A. Profile Acquisition

Cells pass through a structured illumination and morphological profiles are collected as high-dimensional temporal waveforms with a single pixel detector.

B. AI-based Classification

A trained AI model predicts the cell class based on the waveform.

C. Sorting

The classified cells are gently isolated using fluid pressure.

AI-Driven Cell Classification & Sorting

With Ghost Cytometry, harness the power of AI in your cellular analysis and sorting workflows using both supervised and unsupervised machine learning approaches. Match the approach with your downstream R&D goals and experience ultimate control with powerful algorithms and visualization tools embedded directly in VisionSort.

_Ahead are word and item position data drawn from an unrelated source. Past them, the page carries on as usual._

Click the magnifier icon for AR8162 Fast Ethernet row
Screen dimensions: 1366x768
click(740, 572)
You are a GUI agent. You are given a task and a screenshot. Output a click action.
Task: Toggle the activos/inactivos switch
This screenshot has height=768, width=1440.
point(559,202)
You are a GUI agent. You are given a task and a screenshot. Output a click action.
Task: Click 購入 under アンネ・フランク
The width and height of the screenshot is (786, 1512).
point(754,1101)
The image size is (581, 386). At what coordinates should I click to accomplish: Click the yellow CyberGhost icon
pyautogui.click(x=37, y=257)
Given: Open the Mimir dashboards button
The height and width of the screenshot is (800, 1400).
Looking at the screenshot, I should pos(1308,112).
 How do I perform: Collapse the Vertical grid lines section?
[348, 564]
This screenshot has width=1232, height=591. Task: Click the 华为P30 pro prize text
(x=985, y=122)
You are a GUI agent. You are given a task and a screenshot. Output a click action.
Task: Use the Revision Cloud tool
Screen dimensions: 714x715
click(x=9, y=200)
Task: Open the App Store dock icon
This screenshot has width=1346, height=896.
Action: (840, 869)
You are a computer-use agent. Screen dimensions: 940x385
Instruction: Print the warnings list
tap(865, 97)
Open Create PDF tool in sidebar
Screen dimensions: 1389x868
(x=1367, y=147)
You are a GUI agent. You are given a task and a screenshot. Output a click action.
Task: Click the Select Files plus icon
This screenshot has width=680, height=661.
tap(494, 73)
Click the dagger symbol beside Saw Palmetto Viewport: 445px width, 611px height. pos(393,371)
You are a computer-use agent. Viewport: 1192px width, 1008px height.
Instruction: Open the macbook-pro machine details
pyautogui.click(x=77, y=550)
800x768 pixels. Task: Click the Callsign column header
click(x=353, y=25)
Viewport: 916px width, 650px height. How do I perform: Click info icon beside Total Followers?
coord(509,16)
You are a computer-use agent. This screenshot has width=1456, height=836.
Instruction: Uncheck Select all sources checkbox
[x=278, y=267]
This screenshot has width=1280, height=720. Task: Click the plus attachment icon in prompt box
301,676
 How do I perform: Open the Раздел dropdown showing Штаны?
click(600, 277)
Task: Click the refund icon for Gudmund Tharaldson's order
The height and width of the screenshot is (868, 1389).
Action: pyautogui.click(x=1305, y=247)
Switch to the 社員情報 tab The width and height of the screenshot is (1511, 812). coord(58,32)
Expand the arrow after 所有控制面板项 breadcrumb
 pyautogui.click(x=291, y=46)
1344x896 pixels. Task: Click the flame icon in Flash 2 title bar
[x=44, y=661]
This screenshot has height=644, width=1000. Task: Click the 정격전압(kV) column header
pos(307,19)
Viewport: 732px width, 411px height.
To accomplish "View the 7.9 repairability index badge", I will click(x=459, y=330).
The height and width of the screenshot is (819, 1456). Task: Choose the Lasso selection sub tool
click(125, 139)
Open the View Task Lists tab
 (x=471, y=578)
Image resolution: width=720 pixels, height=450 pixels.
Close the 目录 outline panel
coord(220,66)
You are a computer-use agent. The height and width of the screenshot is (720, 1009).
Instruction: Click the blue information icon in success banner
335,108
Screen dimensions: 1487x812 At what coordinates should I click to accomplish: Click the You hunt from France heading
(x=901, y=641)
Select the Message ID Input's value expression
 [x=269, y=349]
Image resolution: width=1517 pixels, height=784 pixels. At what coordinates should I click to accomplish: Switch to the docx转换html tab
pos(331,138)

Supervised Machine Learning
Labeling

Morphological profiles are paired with fluorescently labeled markers for cell classes of interest.

Modeling

A machine-learning model is developed.

In Silico Prediction

The machine-learning model predicts cell classes by evaluating morphological profiles in unlabeled samples.

Validation

Isolated cell classes are validated with downstream tools such as multi-omics analyses and functional assays.

Unsupervised Machine Learning
Profiling

Morphological profiles are generated for each cell by Ghost Cytometry

Dimensional Reduction

Morphological profiles are collapsed using dimensional reduction methods such as  UMAP. Users create gates to identify potentially unique subpopulations.

Model Generation & Sorting

Classification models for subpopulations are created to enable real time live cell sorting.

Validation

Isolated cell classes are validated with downstream tools such as multi-omics analyses and functional assays.